January 29, 2004
vol 15, no. 29

chapter four:
    The Spotless Lamb of God

    New Traditions are established for the New Sacrifice

    The fourth installment of this multi-part series highlights the customs and traditions first established in the Holy Sacrifice of the Mass combining both Judaic and Christian traditions into a new tradition, guided by the Spirit - the Sanctifier which Christ promised.

    The Apostles were charged to carry on what Christ had instituted. Guided by His teachings and the Gift of the Holy Ghost, they went out to preach the Gospel and to baptize countless converts, bringing them into the fold despite the intense persecutions that hounded them wherever they went. They took refuge in celebrating the Holy Sacrifice of the Mass in its embryo stage borrowing from both the Judaic rite and customs and traditions of the Gentiles to build the structure of the New Sacrifice and perpetuate the Sacrament of the Holy Eucharist. This was accomplished in an uneasy atmosphere at the expense of the torture and slaughter of a growing mass of believers who would not deny that Jesus Christ was truly their Hope and Salvation for He would be with His Church always - "even to the consummation of the world" (Matthew 28:20).

    As we saw in the last chapter, the New Sacrifice was phasing out many of the Jewish traditions that had been a landmark of the Hebrew liturgy for thousands of years. Though the new Christian faith was a split from the Jewish faith, some of the Jewish traditions remained within the Mass such as the Amens, Alleluias, and Sanctus, which proclaims Isaias' chant with the angels present in all of their magnificence (cf. Isaiah 6:3), "Sanctus, sanctus, sanctus, Dominus Deus Sabaoth. Pleni sunt coeli et terra gloria Tua. Hosanna in excelsis. "Holy, holy, holy, the Lord God of Hosts. Heaven and earth are full of Thy glory. Hosanna in the highest." It was a perfect vehicle for passage from the Offertory to the Consecration of the Most Blessed Sacrament - the re-enactment of the Sacrifice on Calvary, forever remembered and carried out on the altar in an unbloody manner. This was the key to perpetuating the Faith and always remembering what Christ left us and why.

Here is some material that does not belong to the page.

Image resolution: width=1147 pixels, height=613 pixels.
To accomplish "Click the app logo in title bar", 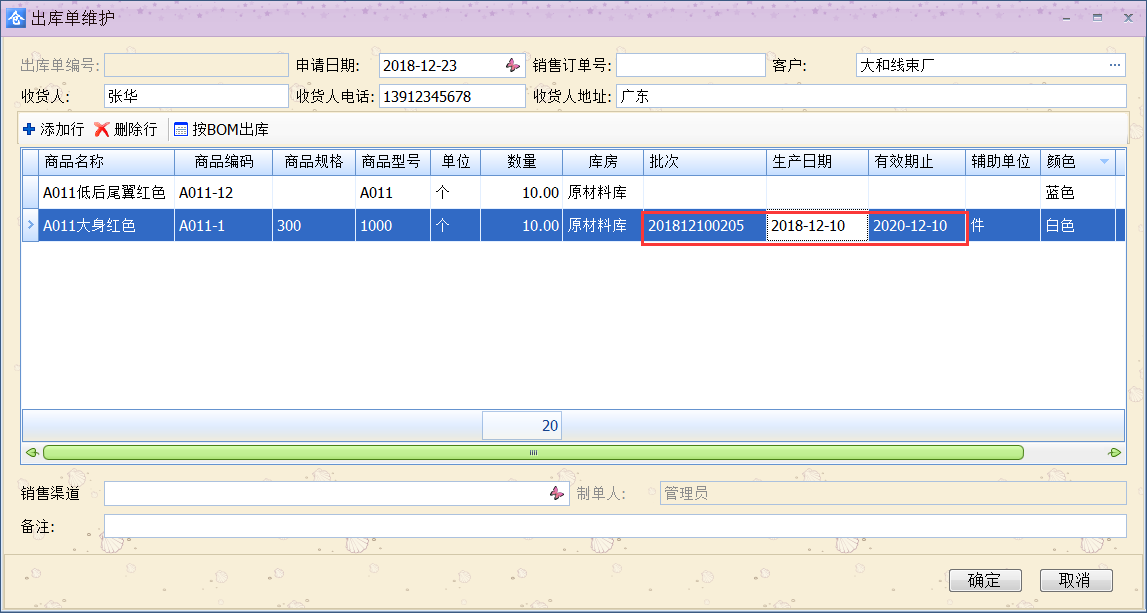I will 17,17.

    Though the etimology of the word Eucharist comes from the Greek eu meaning "well or good" and charizesthal which means "to show favor or thanks," it really evolves from the Jewish custom for it was Christ Who instituted the New Sacrifice on the eve of His death with His Passover prayer of thanksgiving. Thus it was a "thanksgiving for good." It seems truly an understatement when you consider the magninimity of this. However, as mentioned earlier, Jesus used the framework of the old to introduce the new.

    The Apostles realized this and preserved as many of the traditions as possible while still proclaiming and celebrating the New Covenant. Thanksgiving prayers have always been a an integral part of the Mass for within the structure of the New Sacrifice is the meal, of course, but it is secondary to the Sacrifice. Something that is lost on the fabricators and followers of the Novus Ordo which has so gutted the propitiatory essence of the Holy Sacrifice of the Mass. Following Christ's example, we give thanks for what we are about to consume. This custom continues today with "Grace" before and after our regular meals so it's only proper that it continue to be an important part of the ultimate meal -- the true Body and Blood, Soul and Divinity of Jesus Christ when we kneel at the Communion Rail to receive the Sacred Host on our tongue.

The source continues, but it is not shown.